Вечером я собираюсь дольше, чем обычно. Пока Ромка в гостиной смотрит мультики, а Сева отъезжает по каким-то делам, я успеваю примерить несколько платьев, но ни одно не кажется достаточно подходящим. Хочу выглядеть легко и уверенно, как женщина, которая находит радость в семейных встречах. Наконец, останавливаюсь на простом, но элегантном тёмно-синем платье. Прячу усталость под слоем макияжа, тщательно укладываю волосы и стараюсь не замечать, как руки дрожат.
— Ты готова? — спрашивает Сева, заглядывая в комнату, где я заканчиваю последние штрихи. Он выглядит так, словно его всё это между нами совсем не зацепило. Спокойный и уверенный, как и всегда. Как будто для него это всего лишь очередной вечер с друзьями.
Хотя, почему это должно быть не так? Это у меня персональный ад с раскалённым прессом из сотканной мною же лжи.

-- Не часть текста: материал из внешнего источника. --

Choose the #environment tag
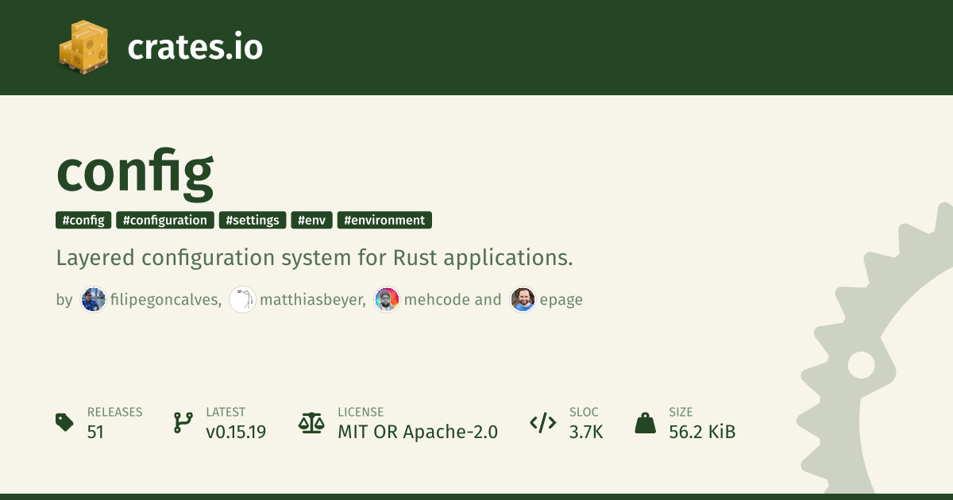384,220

— Да, готова, — отвечаю я, чувствуя, как в животе всё сворачивается от волнения. — Как Рома?
—Ждёт нас, — говорит он, и я на мгновение вижу в его глазах тёплую искорку, как будто он действительно рад, что мы едем вместе.
Когда мы выходим из дома и садимся в машину, Рома радостно тянется, чтобы поцеловать меня в щёку. Его детская непосредственность и радость успокаивают меня хоть немного. Он улыбается, говорит, как он ждёт встречи с Алиской — дочкой Шевцовых, и что он надеется, что тётя Яна испекла тот же пирог, который они ели, когда он был у них в гостях в прошлый раз.
Для сына этот вечер — очередное приключение, и я могу только порадоваться за него.
Когда мы подъезжаем к дому Шевцовых, внутри всё снова сжимается. Мы идём к двери, и я делаю глубокий вдох, готовясь надеть самую искреннюю улыбку, которую только смогу изобразить.
Лекс открывает дверь, его громадная фигура заслоняет собой весь проём. Он улыбается, и я на секунду задумываюсь о том, что жизнь так переменчива. Никогда ведь не знаешь, как оно сложится. И Лекс и Янка — тому яркий пример.
Когда я увидела Шевцова впервые, мне хотелась спрятать Яну. Защитить её как-то от сводного брата, который когда-то покорёжил её юность, а спустя шесть лет снова вернулся в её жизнь.
Да, мы с ним не сошлись во взглядах тогда. Он называл меня “таранькой”, а я его конченым психом. Но потом ко мне пришло чёткое понимание, что если кто-то и сможет вдохнуть жизнь в мою сломленную подругу — то это тот, кто её и сломал. Лекс.
Тогда я оказалась права в своих предположениях. Они стали отличной парой. Счастливой по-настоящему. Без притворства, как мы сейчас с Севой.
— Привет, проходите! — говорит Шевцов, обнимая Севу и хлопая его по спине. — Лиза, рад тебя видеть.
Я стараюсь улыбнуться как можно увереннее и киваю ему в ответ.
— Лиза! — выбегает ко мне Алиска — дочь Шевцовых. — Привет!
— Привет, малышка, — вручаю ей сладкий подарок. — А мама где?
— Ждёт тебя на кухне, — бросает девчушка, а потом теряет ко мне интерес, хватая за руку Ромку. — Пошли, Ромка! Там сегодня у нас аниматоры! Симка и Нолик!
Я почти на ходу успеваю снять с Ромки куртку и шапку, и они с Алиской убегают. Сева помогает мне снять плащ, и я иду к Яне на кухню.